The following solution is suggested to handle the subject “Calculate the pH of the resulting solution if 25.0 mL of 0.250 M HCl(aq) is added to 35.0 mL of 0.250 M NaOH(aq).“. Let’s keep an eye on the content below!
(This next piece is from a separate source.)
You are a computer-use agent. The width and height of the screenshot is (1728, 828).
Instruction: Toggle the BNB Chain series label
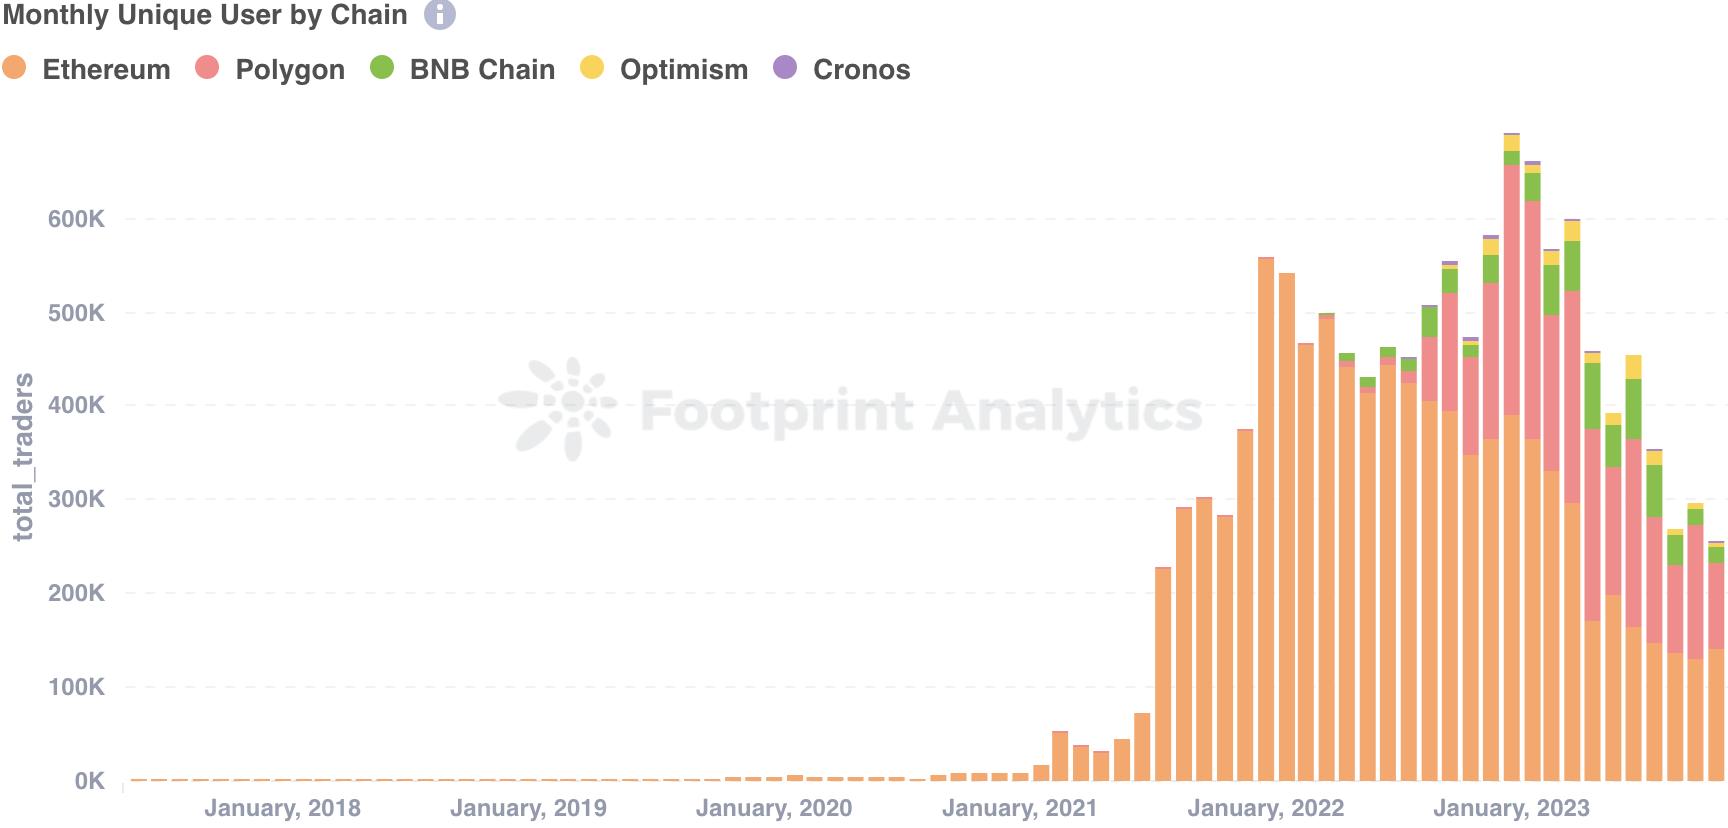pyautogui.click(x=482, y=70)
Question “Calculate the pH of the resulting solution if 25.0 mL of 0.250 M HCl(aq) is added to 35.0 mL of 0.250 M NaOH(aq).”
Calculate the pH of the resulting solution if 25.0 mL of 0.250 M HCl(aq) is added to 35.0 mL of 0.250 M NaOH(aq).
Calculate the pH of the resulting solution if 25.0 mL
of 0.250 M HCl(aq) is added to 15.0 mL of 0.350 M NaOH(aq).
No referals as the only answer unless you’re the first one.
Answer
1)
Given:
M(HCl = 0.25M
V(HCl), 25 mL
M(NaOH = 0.25M
V(NaOH = 35 mL
mol(HCl) = M(HCl) * V(HCl)
mol(HCl), = 0.25 M* 25 mL = 6.25 mg
mol(NaOH) = M(NaOH) * V(NaOH)
mol(NaOH). = 0.25 M* 35 mL = 8.75 mgmol
We have:
6.25 mol(HCl).
mol(NaOH = 8.75mmol
6.25 mmol each will react
Resting mol of NaOH =2.5 mmol
Total volume = 60.0 mL
[OH-] = Mol of Base Remaining / Volume
[OH-] = 2.5 mg/60.0 mL
4.167*10-2M
use:
pOH = -log [OH-]
= -log (4.167*10^-2)
= 1.3802
use:
PH = 14. – pOH
= 14 – 1.3802
= 12.6198
Answer: 12.62
2)
Given:
M(HCl = 0.25M
V(HCl), 25 mL
M(NaOH = 0.35M
V(NaOH = 15 mL
mol(HCl) = M(HCl) * V(HCl)
mol(HCl), = 0.25 M* 25 mL = 6.25 mg
mol(NaOH) = M(NaOH) * V(NaOH)
mol(NaOH), = 0.35 M * 15. mL = 5.25mmol
We have:
6.25 mol(HCl).
mol(NaOH = 5.25mmol
5.25 mmol each will react
Resting mol of HCl = 1.0 mmol
Total volume = 40.0 mL
[H+] = Mol of remaining acid / volume
[H+] = 1 mg/40.0 mL
= 2.5*10-2M
use:
pH = -log [H+]
= -log (2.5*10^-2)
= 1.6021
Answer: 1.60
Conclusion
Above is the solution for “Calculate the pH of the resulting solution if 25.0 mL of 0.250 M HCl(aq) is added to 35.0 mL of 0.250 M NaOH(aq).“. We hope that you find a good answer and gain the knowledge about this topic of Ph.